If Your Agency’s Only Reporting Impressions, Fire Them

Let me tell you a story.

A marketing client of mine invested heavily in a local media agency.

It happened before I was on board or could have any say in the matter.

The agency in question specialized in newspaper (online / print) and the usual local business directory stuff.

The price they got out of the client for 12 content pieces and some banner ads was exorbitant.

Naturally, when I asked what the client was promised they would get out of it, the answer was vague but very optimistic.

“Great results.”

No mention of KPIs, ROIs, ROASs, or any of the reporting acronyms we love.

Just “Great results.”

Fortunately, I was able to give the agency tracking tags, URLs, and other items that would allow us to measure their results.

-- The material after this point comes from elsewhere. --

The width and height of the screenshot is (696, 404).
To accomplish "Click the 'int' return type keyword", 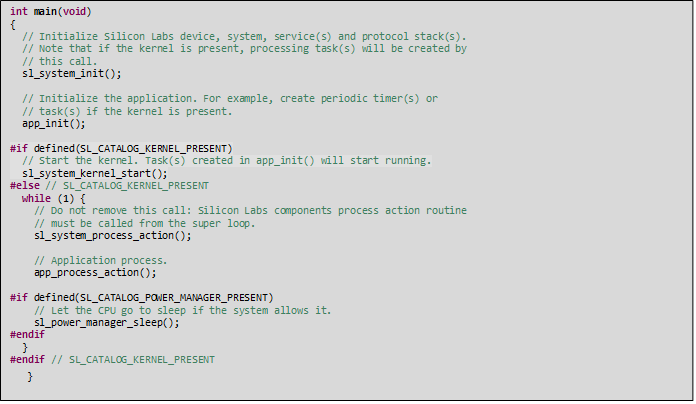I will coord(19,11).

After all, at Acorn, we’re a data-driven agency

So anyways, I set up the tracking. It involved the usual things like setting up UTM tags, landing pages, etc.

No one, prior to my arrival, found it strange that the agency wasn’t providing these – including contacts at the agency itself.

So off we went, in our separate directions for roughly a year, while I handled my side of things and they did theirs.

When the whole thing wrapped up, thanks to the tracking, I could count the number of leads traced back to that agency over 12 months on my hands (with thumbs to spare).

By comparison, we secure more leads every 12 hours on Google Ads. For a much, much, lower cost.

For fun, I asked the media agency to send us a performance report based on their own metrics so we could assess “what worked.”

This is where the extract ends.